Charl Gottschalk edited this page Jul 21, 2016 · 12 revisions

Validating values with ApproveJs is easy.

To run a test, ApproveJs exposes a single method called value() that requires two parameters. The first parameter is the value you wish to test, and the second parameter is an object containing the rules you wish to test against.

approve.value('value', rules);

The Rules Object:

The rules object is how you will tell ApproveJs to test your value. It is a simple object containing the name of each test to perform as a property, and it's constraints as it's value. For example:

var rules = {
    test: constraint
};

Let's pretend we want to approve a value against the email and required tests.

var rules = {
    required: true,
    email: true
};

var result = approve.value('user@domain.com', rules);

The above code will check whether the value is present (required = true) and whether it is a valid email address (email = true).

You'll notice we only passed a boolean as the constraint for the required and email tests.
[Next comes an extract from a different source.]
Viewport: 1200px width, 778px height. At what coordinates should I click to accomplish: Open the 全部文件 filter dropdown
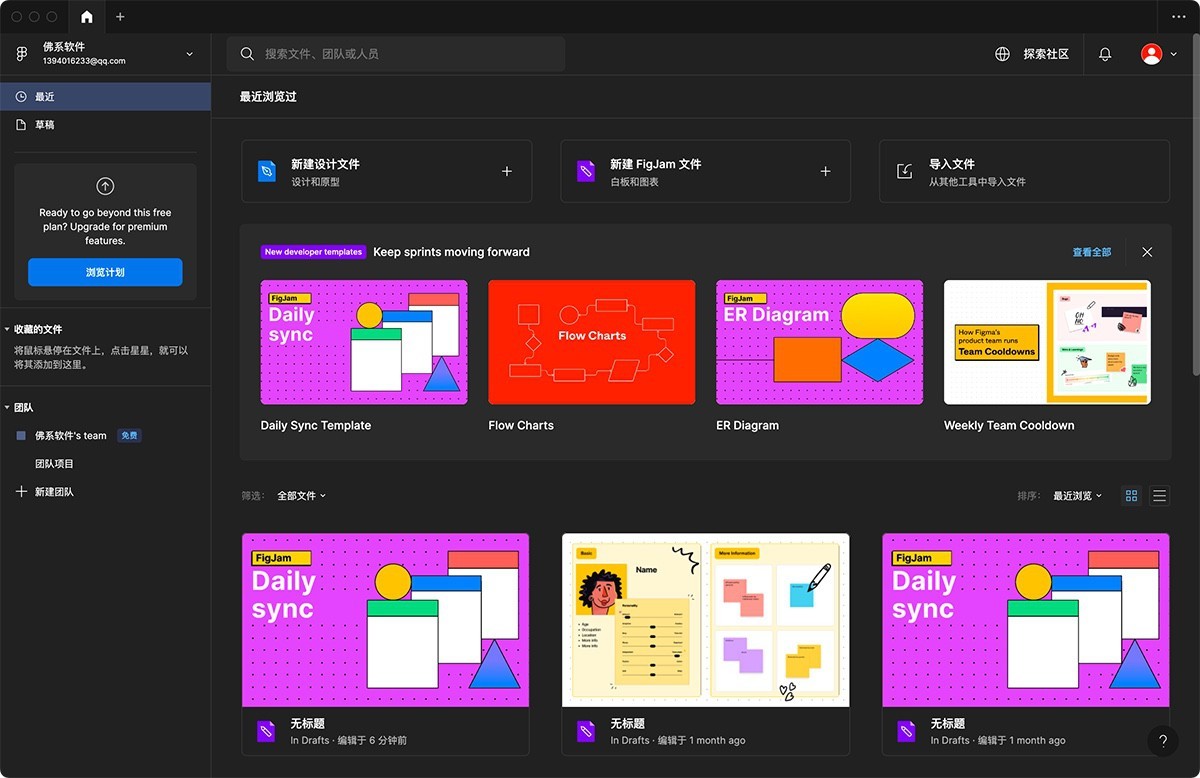coord(302,495)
That is because the require and email tests expect no parameters. We could have also passed in a string or integer and the result will be the same. For example:

var rules = {
    email: true
};

will do exactly the same as:

var rules = {
    email: 0
};

or:

var rules = {
    email: 'doodoo'
};

As long as the test expects no parameters, any value will be treated as if it means to perform the test.

Some tests, however, expect one or more parameters. For instance:

The min test that checks for a minimum length, expects a single parameter, an integer value to test against:

var rules = {
    min: 5
};

var result = approve.value('This text is longer than 5 characters', rules);

We could also pass in the parameter in an object, and ApproveJs will correctly pass the parameter to the test, for example:

var rules = {
    min: {
        min: 5
    }
};

var result = approve.value('This text is longer than 5 characters', rules);

That will do exactly the same thing, although, that seems a bit redundant. But hang on, there's a reason for that. Custom error messages.

For tests that expect more than one parameter, an object containing those parameters is required. For instance:

The range test that checks whether a value has a minimum of n characters and a maximum of n characters expects two parameters, min and max. For example:

var rules = {
    range: {
        min: 5,
        max: 20
    }
};

var result = approve.value('This text is longer than 5 characters', rules);

If an expected parameter is not present in the rules, ApproveJs will throw an error to the console letting you know.